"We saw first hand, and our research confirmed, that options beyond morphine for early, aggressive pain intervention and control are needed to support our soldiers, and reduce their pain during transport and at combat hospitals," said Trip Buckenmaier, III, MD COL MC, chief, Army Regional Anesthesia and Pain Management Initiative Walter Reed Army Medical Center, and lead author of the study. "Traditionally viewed as a symptom to alleviate, our research shows that treating pain as a separate disease, and employing multiple options could improve overall outcomes."
These wounded soldiers were also interviewed to explore their concerns, fears, worries, and perceptions of pain control during airlift to LRMC to measure what soldiers' greatest and least concerns were to help identify areas for improvement.

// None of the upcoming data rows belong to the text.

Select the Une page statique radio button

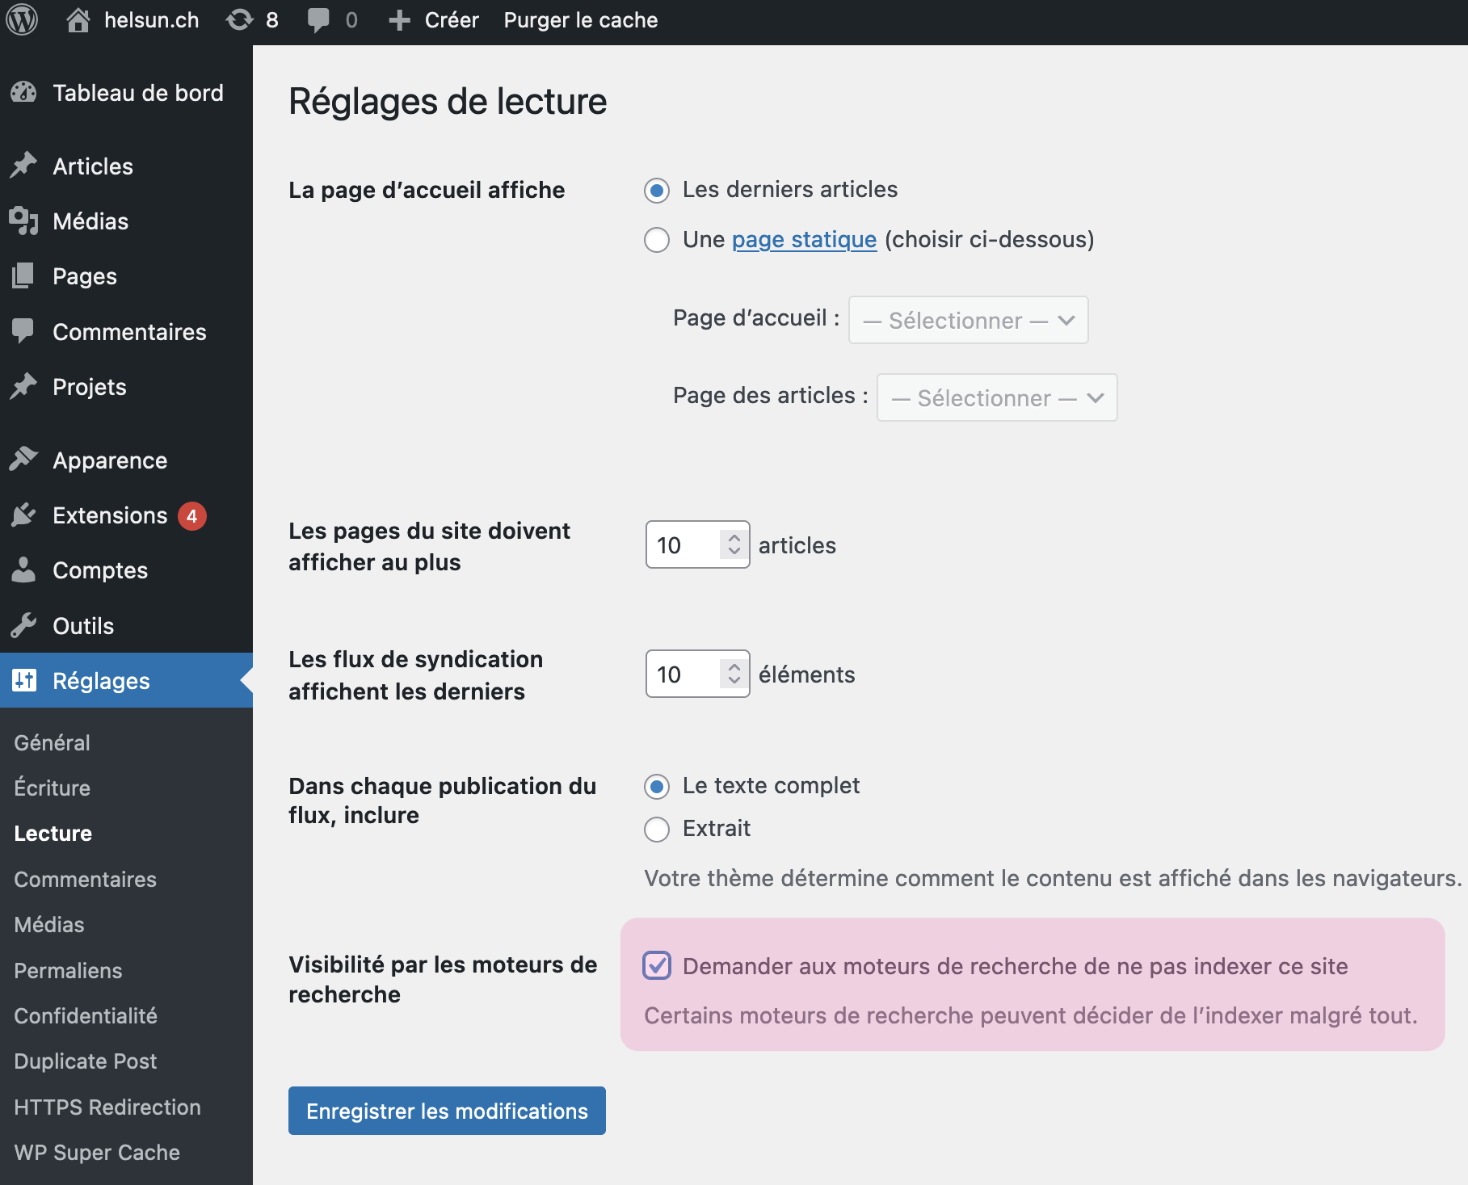coord(657,240)
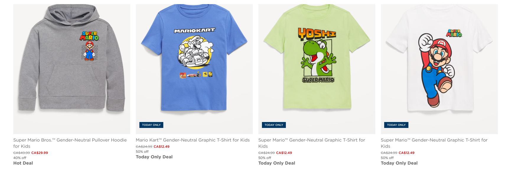This screenshot has width=510, height=169.
Task: Click the CA$49.99 crossed-out hoodie price
Action: [x=22, y=153]
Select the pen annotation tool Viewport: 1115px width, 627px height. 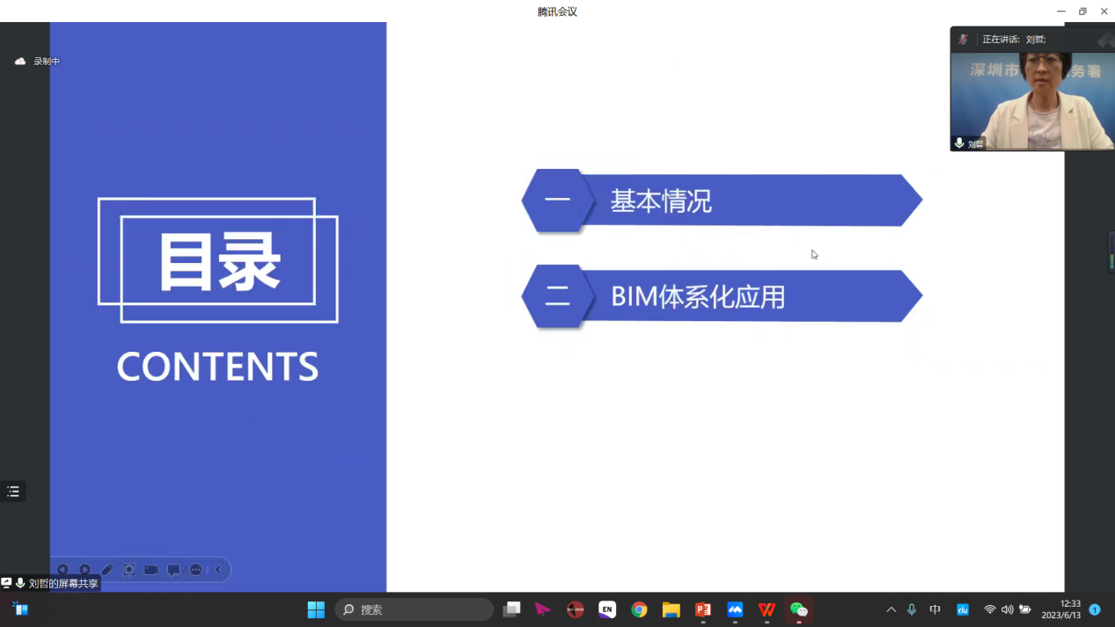(x=106, y=570)
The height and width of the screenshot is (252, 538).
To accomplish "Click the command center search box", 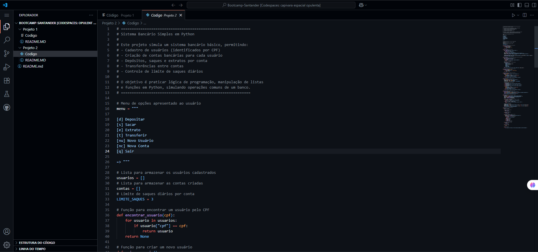I will tap(271, 5).
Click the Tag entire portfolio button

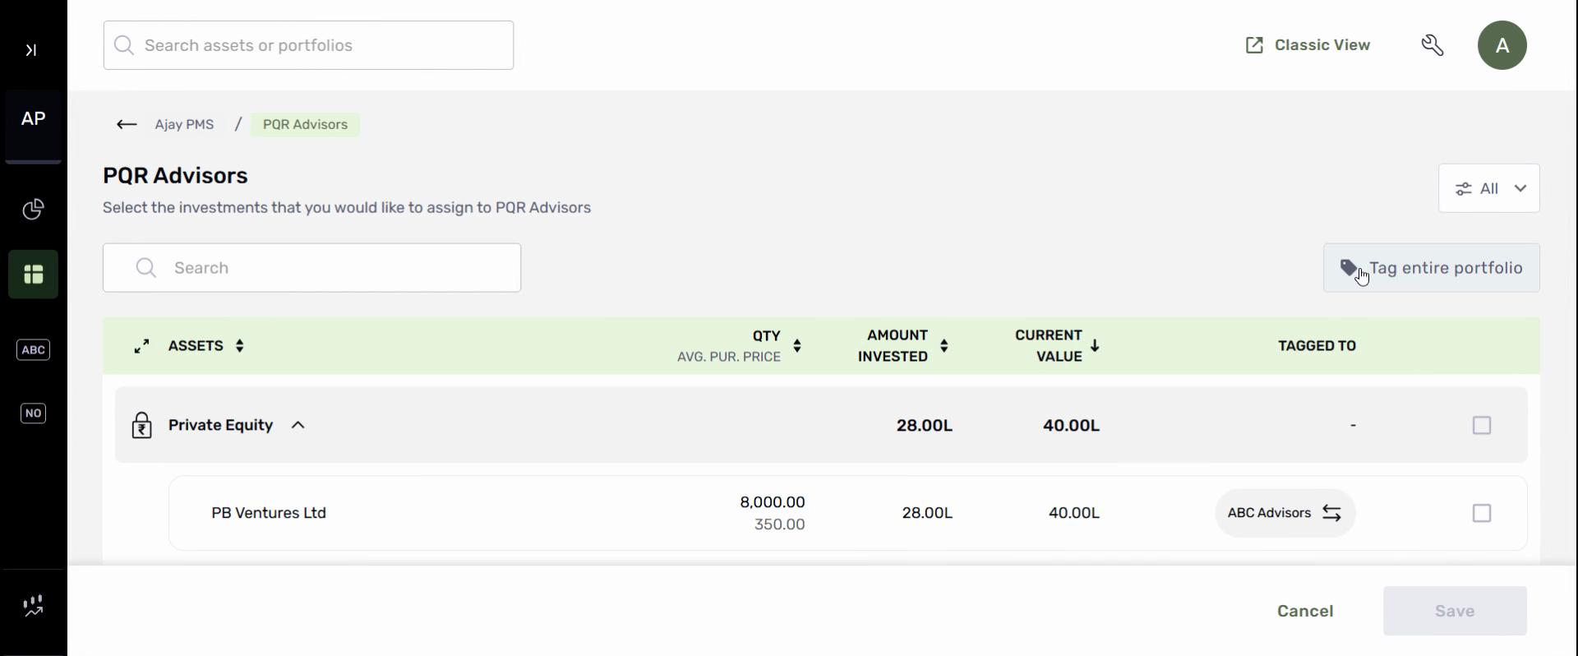click(1431, 268)
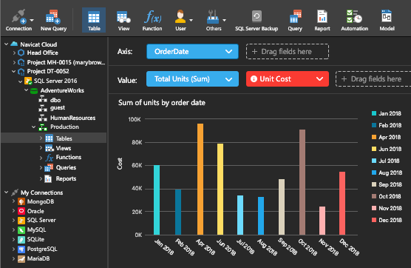Select the Function toolbar icon
This screenshot has height=268, width=411.
(x=152, y=21)
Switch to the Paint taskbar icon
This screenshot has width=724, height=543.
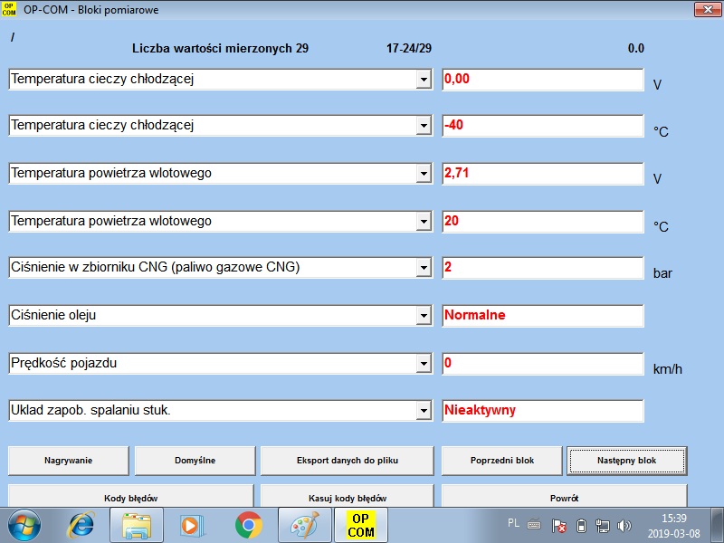point(303,525)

The following themes emerged, illuminating what soldiers were concerned about during transit: making the experience better (defined by issues around pain medication, comfort measures, communication, and 'confidence in care providers'); communication of the unknown (wanting a sense of location, what to expect, and being informed); and fear (of injury, pain, and helplessness).
"The first priority has always been saving lives, but what we experienced and showed with our data was that in addition to the need for a more sophisticated pain care continuum, addressing psychological issues is critical," Dr. Buckenmaier continued. "Not attending to these perceived priorities of care could impede recovery, lead to post-traumatic stress disorder, or increased pain."